__PROBLEM TO WORK ON__
Rewrite the material from the line containing "Select the Changan label" down to the line containing "527x703 pixels. [x=127, y=628]", putting "Press" wherever "Tap" appears and keeping everything else the same.

__GIVEN ENTRIES__

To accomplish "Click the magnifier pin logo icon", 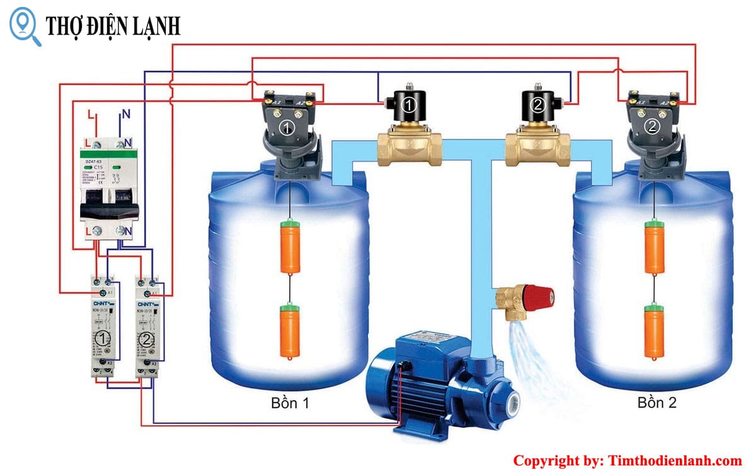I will (x=25, y=25).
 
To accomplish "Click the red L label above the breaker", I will (x=91, y=115).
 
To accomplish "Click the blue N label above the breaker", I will (x=125, y=115).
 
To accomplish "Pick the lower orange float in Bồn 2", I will (x=655, y=329).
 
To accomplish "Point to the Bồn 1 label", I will (x=290, y=403).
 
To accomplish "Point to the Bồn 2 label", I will (x=656, y=403).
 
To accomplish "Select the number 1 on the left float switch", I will (x=287, y=129).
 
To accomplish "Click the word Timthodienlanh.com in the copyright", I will (x=675, y=461).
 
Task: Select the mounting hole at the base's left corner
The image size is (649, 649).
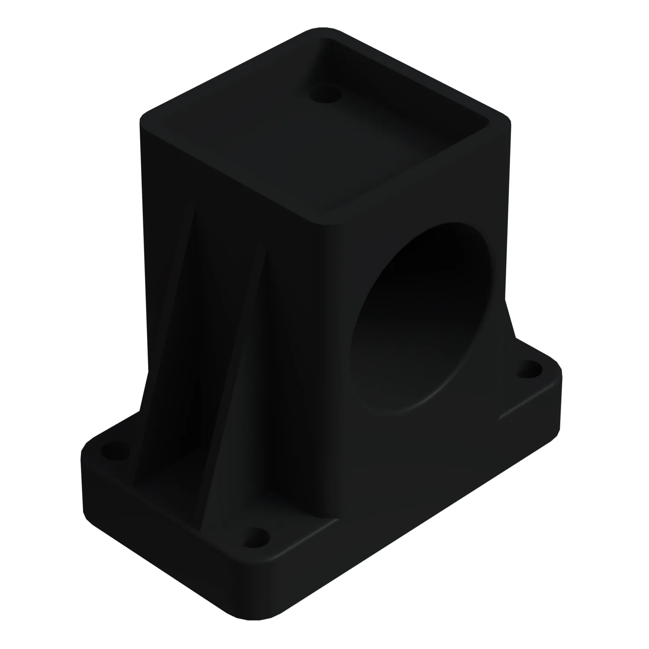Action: [x=114, y=454]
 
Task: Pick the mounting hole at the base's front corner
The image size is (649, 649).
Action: [x=258, y=538]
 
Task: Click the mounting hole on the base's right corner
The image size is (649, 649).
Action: [x=529, y=371]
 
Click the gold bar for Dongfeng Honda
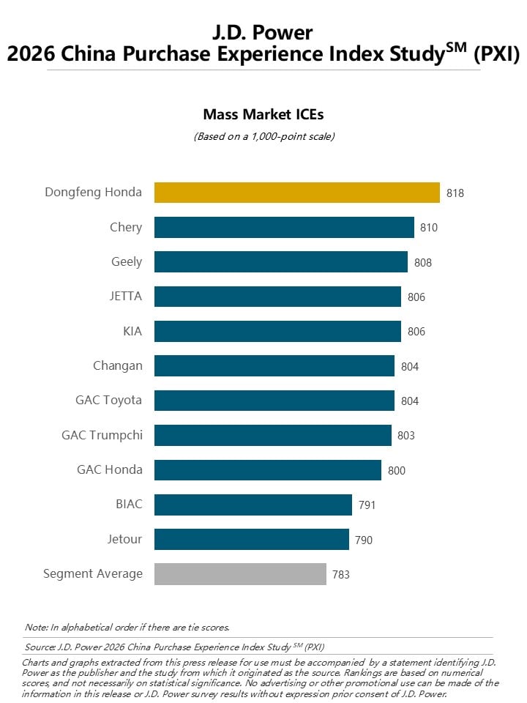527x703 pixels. [x=297, y=193]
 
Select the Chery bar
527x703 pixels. [x=284, y=227]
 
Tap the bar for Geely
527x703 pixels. [x=281, y=262]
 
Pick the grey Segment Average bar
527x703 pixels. [x=240, y=574]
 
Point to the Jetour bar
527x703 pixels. [x=251, y=539]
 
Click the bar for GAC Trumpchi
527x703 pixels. [x=273, y=435]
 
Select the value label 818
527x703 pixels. [x=455, y=193]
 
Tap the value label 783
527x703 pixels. [x=340, y=574]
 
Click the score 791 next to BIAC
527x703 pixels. [x=367, y=505]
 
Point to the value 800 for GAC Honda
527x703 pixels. [x=396, y=470]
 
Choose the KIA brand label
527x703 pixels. [x=132, y=331]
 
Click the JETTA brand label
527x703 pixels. [x=125, y=296]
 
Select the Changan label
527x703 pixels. [x=117, y=366]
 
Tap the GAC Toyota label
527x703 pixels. [x=108, y=400]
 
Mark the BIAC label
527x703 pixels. [x=129, y=504]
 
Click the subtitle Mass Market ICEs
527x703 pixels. [x=264, y=114]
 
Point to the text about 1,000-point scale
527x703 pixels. [x=264, y=136]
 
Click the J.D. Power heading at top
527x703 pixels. [x=263, y=32]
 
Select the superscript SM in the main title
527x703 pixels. [x=457, y=48]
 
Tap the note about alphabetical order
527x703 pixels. [x=127, y=628]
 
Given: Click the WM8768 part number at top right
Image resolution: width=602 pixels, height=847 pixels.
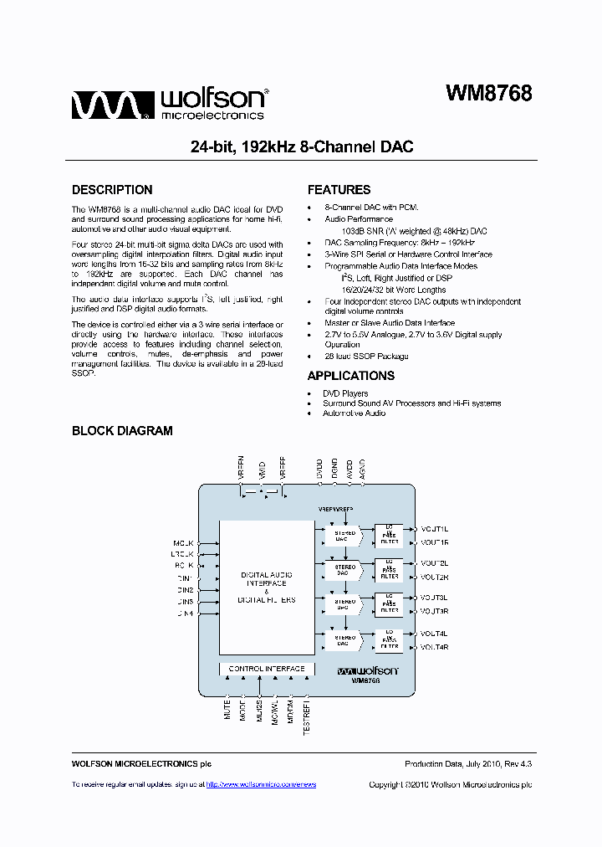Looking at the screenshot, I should pos(488,94).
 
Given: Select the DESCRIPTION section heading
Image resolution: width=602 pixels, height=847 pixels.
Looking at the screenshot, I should pos(112,190).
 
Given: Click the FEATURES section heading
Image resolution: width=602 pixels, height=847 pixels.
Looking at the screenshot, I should pos(339,190).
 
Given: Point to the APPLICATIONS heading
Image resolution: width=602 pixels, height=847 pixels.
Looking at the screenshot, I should pos(350,376).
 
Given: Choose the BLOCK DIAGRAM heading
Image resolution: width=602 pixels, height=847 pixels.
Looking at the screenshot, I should pos(122,431).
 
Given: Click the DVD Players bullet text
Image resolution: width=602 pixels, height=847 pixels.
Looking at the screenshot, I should pos(345,393).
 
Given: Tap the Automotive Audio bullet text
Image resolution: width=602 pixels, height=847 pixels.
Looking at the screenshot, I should pos(354,413).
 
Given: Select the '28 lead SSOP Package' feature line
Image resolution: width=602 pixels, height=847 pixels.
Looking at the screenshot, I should pos(366,356).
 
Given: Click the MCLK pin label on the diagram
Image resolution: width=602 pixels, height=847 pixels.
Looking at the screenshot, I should pos(183,542).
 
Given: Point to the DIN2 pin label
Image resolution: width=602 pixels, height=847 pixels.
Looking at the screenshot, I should pos(184,590).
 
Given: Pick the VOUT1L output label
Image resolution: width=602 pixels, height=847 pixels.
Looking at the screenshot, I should pos(435,529).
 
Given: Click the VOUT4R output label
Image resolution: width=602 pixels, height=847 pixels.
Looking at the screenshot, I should pos(435,647).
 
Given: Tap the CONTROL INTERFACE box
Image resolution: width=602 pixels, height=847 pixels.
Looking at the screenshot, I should pos(267,669).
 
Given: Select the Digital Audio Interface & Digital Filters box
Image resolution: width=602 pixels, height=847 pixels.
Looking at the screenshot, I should pos(267,587).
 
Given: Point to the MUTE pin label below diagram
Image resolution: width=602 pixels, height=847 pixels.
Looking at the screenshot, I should pos(227,711).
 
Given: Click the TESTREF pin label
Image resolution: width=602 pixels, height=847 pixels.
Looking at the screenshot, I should pos(306,718).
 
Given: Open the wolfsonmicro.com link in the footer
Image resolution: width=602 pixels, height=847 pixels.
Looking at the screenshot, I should pos(260,784).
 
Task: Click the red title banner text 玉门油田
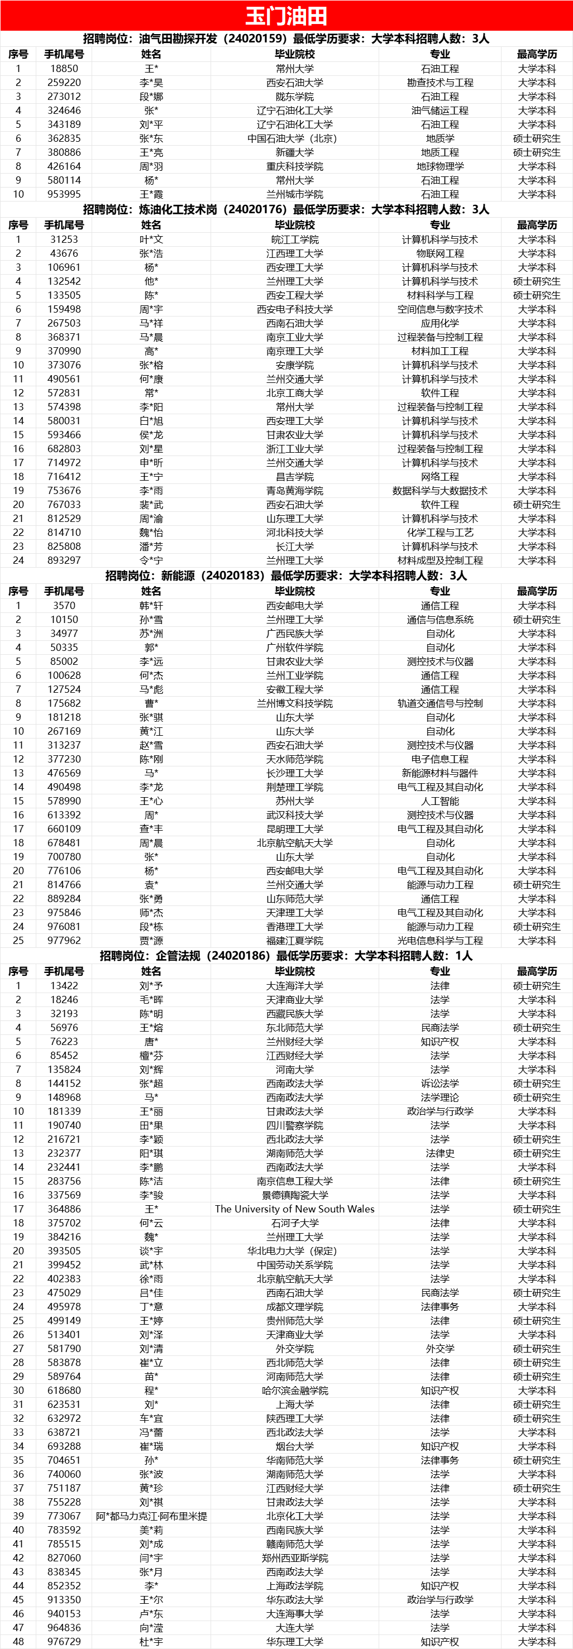(x=286, y=16)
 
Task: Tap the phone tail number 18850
(x=64, y=69)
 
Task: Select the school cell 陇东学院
(x=294, y=97)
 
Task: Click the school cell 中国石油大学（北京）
(x=294, y=138)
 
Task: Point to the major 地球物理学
(x=440, y=166)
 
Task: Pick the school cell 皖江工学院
(x=294, y=239)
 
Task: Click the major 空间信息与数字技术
(x=440, y=309)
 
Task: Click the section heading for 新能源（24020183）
(x=286, y=576)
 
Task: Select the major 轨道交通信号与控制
(x=440, y=703)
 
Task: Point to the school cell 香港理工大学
(x=294, y=927)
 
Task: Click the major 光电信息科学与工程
(x=440, y=941)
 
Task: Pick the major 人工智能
(x=440, y=802)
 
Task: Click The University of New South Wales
(x=294, y=1209)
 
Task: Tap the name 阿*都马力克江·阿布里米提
(x=151, y=1517)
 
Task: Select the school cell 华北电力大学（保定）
(x=294, y=1251)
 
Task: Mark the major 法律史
(x=440, y=1153)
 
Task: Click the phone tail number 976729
(x=64, y=1642)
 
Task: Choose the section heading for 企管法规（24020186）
(x=286, y=956)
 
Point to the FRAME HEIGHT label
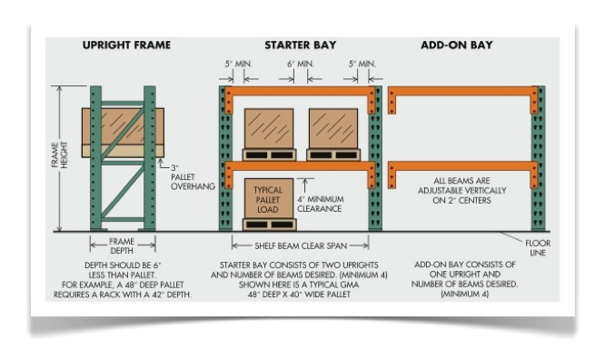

__RESULT FOR THIS TASK__
Select the Changan label
527x703 pixels. [x=117, y=366]
 
Press the GAC Toyota label
527x703 pixels. [x=108, y=400]
 
Mark the BIAC label
527x703 pixels. [x=129, y=504]
 
Click the subtitle Mass Market ICEs
527x703 pixels. [x=264, y=114]
 
Point to the text about 1,000-point scale
527x703 pixels. [x=264, y=136]
 
Click the J.D. Power heading at top
527x703 pixels. [x=263, y=32]
 
Select the superscript SM in the main title
527x703 pixels. [x=457, y=48]
 
Press the note about alphabetical order
527x703 pixels. [x=127, y=628]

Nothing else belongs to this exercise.